The coefficients ${\displaystyle E_{R}}$ and ${\displaystyle E_{T}}$ are sometimes referred to as reflection and transmission energy coefficients to distinguish them from ${\displaystyle R}$ and ${\displaystyle T}$. Note that both ${\displaystyle E_{R}}$ and ${\displaystyle E_{T}}$ are independent of the direction of travel through the interface.

### Solution

i) Using equations (3.6a,b), we have

{\displaystyle {\begin{aligned}Z_{ss}=2.08\times 2.43=5.05,\qquad Z_{sh}=2.23\times 2.02=4.50\end{aligned}}}

(where the units are g. km/cm3. s). Then,

{\displaystyle {\begin{aligned}R=\left(4.50-5.05\right)/\left(4.50+5.05\right)=-0.55/9.55=-0.058.\end{aligned}}}

(The minus sign denotes a phase reversal; see problem 3.6.) Because the incident wave is in the sandstone, we have

{\displaystyle {\begin{aligned}T=2\times 5.05/9.55=1.06.\end{aligned}}}

Note that the amplitude of the transmitted wave is larger than that of the incident wave when ${\displaystyle R}$ is negative (see problem 3.6c).

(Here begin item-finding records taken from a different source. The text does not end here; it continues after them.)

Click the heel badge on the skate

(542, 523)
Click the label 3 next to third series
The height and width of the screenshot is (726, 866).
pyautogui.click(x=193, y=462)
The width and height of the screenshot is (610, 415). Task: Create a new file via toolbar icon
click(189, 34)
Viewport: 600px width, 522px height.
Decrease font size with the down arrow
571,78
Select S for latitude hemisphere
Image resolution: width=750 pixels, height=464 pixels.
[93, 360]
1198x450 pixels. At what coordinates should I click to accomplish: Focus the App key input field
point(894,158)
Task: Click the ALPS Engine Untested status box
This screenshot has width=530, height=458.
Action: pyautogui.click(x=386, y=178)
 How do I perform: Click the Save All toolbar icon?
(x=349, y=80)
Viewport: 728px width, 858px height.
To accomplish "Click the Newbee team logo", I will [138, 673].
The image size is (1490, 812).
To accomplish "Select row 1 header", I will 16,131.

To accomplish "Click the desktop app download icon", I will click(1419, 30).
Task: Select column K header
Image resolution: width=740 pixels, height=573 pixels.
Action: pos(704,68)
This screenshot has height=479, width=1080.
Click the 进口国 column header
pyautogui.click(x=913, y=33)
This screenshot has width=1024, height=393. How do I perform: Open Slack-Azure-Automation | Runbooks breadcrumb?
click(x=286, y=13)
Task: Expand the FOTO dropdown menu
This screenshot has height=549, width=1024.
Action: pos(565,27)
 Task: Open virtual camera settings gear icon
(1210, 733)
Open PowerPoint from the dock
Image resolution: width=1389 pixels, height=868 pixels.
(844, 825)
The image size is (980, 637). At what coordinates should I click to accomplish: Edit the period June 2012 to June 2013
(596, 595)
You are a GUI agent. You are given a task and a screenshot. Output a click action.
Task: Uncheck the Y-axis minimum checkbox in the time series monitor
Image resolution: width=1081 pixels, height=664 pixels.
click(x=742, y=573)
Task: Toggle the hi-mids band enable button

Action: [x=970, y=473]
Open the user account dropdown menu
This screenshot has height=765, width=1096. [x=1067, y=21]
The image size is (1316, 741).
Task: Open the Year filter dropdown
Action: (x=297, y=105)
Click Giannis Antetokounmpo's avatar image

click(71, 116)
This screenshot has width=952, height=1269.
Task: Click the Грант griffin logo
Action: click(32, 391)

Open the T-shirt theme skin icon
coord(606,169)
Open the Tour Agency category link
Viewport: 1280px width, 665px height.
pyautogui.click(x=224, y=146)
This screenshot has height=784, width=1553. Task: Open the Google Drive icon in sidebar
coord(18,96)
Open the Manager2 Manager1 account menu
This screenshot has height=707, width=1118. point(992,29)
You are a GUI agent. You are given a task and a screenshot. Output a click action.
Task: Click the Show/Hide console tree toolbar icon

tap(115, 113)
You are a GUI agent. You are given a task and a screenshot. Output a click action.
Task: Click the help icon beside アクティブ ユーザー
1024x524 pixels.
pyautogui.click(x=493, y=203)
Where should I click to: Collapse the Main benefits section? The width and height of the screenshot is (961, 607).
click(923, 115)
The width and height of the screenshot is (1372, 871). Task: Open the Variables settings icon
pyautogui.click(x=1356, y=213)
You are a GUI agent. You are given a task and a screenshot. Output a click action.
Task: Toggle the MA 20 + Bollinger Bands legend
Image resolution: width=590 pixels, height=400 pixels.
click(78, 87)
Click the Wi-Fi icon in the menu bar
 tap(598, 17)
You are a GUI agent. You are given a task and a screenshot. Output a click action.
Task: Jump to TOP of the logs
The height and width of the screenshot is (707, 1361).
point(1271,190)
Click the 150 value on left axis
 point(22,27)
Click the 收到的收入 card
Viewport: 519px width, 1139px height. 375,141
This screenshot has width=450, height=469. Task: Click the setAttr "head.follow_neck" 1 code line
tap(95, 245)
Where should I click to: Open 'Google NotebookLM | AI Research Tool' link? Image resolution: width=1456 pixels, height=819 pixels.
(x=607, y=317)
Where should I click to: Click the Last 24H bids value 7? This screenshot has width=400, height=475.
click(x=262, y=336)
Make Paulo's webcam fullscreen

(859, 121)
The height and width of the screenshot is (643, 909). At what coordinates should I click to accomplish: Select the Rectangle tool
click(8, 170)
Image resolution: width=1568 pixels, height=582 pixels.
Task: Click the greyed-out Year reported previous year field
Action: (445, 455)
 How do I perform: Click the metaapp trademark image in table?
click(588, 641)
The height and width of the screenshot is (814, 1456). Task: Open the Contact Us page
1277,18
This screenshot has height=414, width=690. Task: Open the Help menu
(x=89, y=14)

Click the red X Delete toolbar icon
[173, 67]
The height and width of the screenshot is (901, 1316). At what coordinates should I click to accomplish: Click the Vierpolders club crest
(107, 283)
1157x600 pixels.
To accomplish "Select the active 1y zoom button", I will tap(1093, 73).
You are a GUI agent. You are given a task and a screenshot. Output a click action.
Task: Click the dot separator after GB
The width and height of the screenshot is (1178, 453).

ii) ${\displaystyle Z_{ss}=2.21\times 3.35=7.40,\ Z_{sh}=2.52\times 3.14=7.91}$.

Then,

{\displaystyle {\begin{aligned}R&=\left(7.91-7.40\right)/\left(7.91+7.40\right)=0.51/15.3=0.033,\\T&=2\times 7.40/15.3=0.967.\end{aligned}}}

iii) From problem 2.17, we have nepers ln(amplitude ratio) and 1 neper ${\displaystyle {}=8.686}$ dB. Therefore,

for (i),

{\displaystyle {\begin{aligned}R&=\ln \left(0.058\right)=-2.8\ \mathrm {nepers} =-24\ \mathrm {dB} ,\\T&=\ln \left(1.06\right)=0.058\ \mathrm {nepers} \ =0.51\ \mathrm {dB} .\end{aligned}}}

For (ii),

{\displaystyle {\begin{aligned}R&=\ln \left(0.033\right)=-3.4\ \mathrm {nepers} \ =-30\ \mathrm {dB} ,\\T&=\ln \left(0.967\right)=-0.034\ \mathrm {nepers} \ =-0.29\ \mathrm {dB} .\end{aligned}}}

Negative values of nepers and ${\displaystyle dB}$ merely mean that the values are less than unity.

## Problem 3.7b

3.7b Calculate the energy coefficients ${\displaystyle E_{R}}$ and ${\displaystyle E_{T}}$ for cases (i) and (ii) in part (a).

### Solution

We use equation (3.7a) to get,

for (i),

{\displaystyle {\begin{aligned}E_{R}&=R^{2}=(0.058)^{2}=0.0034,\\E_{T}&=\left(Z_{2}/Z_{1}\right)T^{2}=\left(4.50/5.05\right)\times 1.06^{2}=1.00.\end{aligned}}}

For (ii),

{\displaystyle {\begin{aligned}E_{R}&=0.033^{2}=0.001,\\E_{T}&=(\left(7.91/7.40\right)\times 0.967^{2}=1.00.\end{aligned}}}

Note that ${\displaystyle E_{R}+E_{T}=1}$ (within the accuracy of the calculations).